Package the capstone as a small, secure container with a multi-stage Dockerfile, and run a CI pipeline (build, vet, test, lint) on every push so regressions are caught automatically.

📚 Topics

• Multi-stage Docker builds: compile in a Go image, ship a tiny runtime image
• Static binaries (CGO_ENABLED=0), distroless/scratch, non-root user
• GitHub Actions: matrix builds, caching, go vet / go test -race / golangci-lint
• Reproducibility: pinned base images, go.sum integrity

📖 Reading / Sources

• Docker — multi-stage builds
• GoogleContainerTools/distroless
• setup-go GitHub Action
• golangci-lint

📝 Notes

• A multi-stage build uses a fat golang image to compile, then COPY --from=build only the binary into a minimal final image. The toolchain never ships to prod → smaller, smaller attack surface → [[multi-stage-build]].
• Build a static binary with CGO_ENABLED=0 go build so it runs on scratch/distroless with no libc. Pure-Go (database/sql + pgx) needs no CGO; the pq/sqlite cgo drivers would → [[static-binary]].
• Run as non-root (USER nonroot) and prefer distroless (no shell, no package manager) to shrink what an attacker can do inside the container.
• Use a .dockerignore (drop .git, tests, local env) so the build context is small and secrets don't leak into layers.
• Layer caching: COPY go.mod go.sum and go mod download before copying source, so dependency layers cache across code changes and rebuilds are fast → [[build-cache]].
• CI gates on every push/PR: go build ./..., go vet ./..., go test -race ./..., and golangci-lint run.

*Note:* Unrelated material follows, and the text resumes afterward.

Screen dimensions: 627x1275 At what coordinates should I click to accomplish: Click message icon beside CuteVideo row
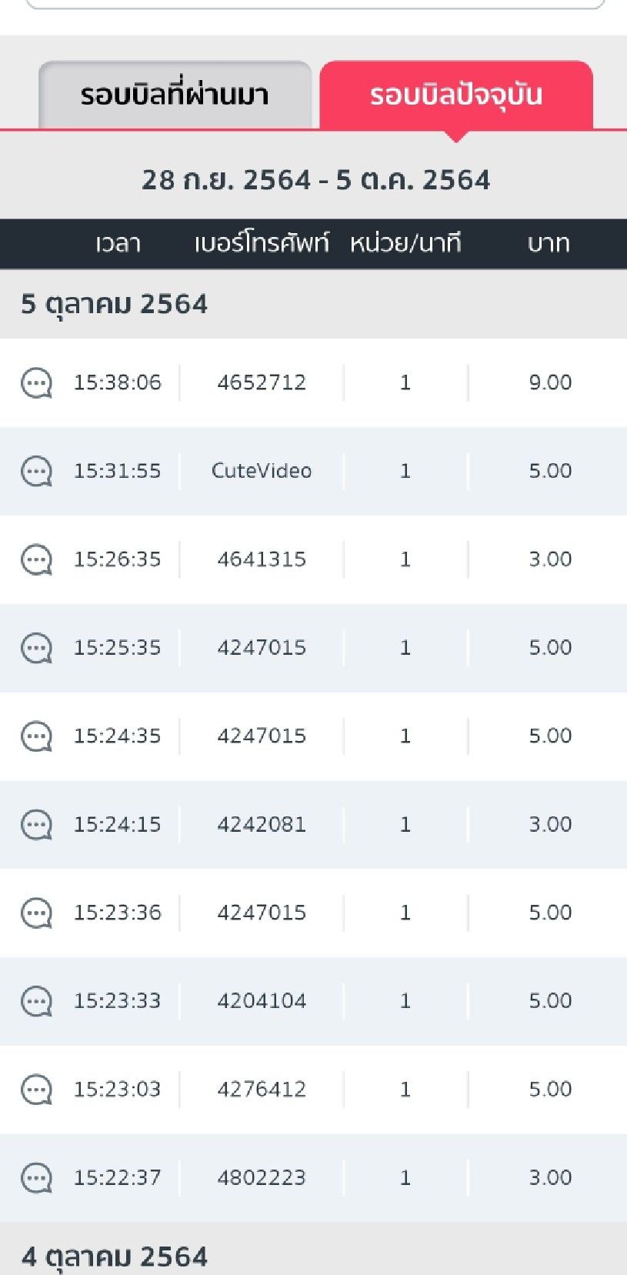(x=36, y=471)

The -race flag catches data races that unit tests alone miss → [[race-detector]].
• Cache the Go build/module cache in CI (actions/setup-go does this) so pipelines are fast. Pin action and image versions (by tag or digest) for reproducible builds.
• Tag/pin base images by digest in production; latest is not reproducible and can change under you.

💻 Code Examples

# ---- build stage: full toolchain ----
FROM golang:1.23 AS build
WORKDIR /src
COPY go.mod go.sum ./
RUN go mod download                       # cached unless deps change
COPY . .
RUN CGO_ENABLED=0 go build -trimpath -ldflags="-s -w" -o /app ./cmd/api

# ---- runtime stage: tiny, non-root ----
FROM gcr.io/distroless/static:nonroot
COPY --from=build /app /app
USER nonroot:nonroot
EXPOSE 8080
ENTRYPOINT ["/app"]

# .github/workflows/ci.yml — runs on every push/PR
name: ci
on: [push, pull_request]
jobs:
  test:
    runs-on: ubuntu-latest
    steps:
      - uses: actions/checkout@v4
      - uses: actions/setup-go@v5
        with: { go-version: '1.23', cache: true }
      - run: go vet ./...
      - run: go test -race -count=1 ./...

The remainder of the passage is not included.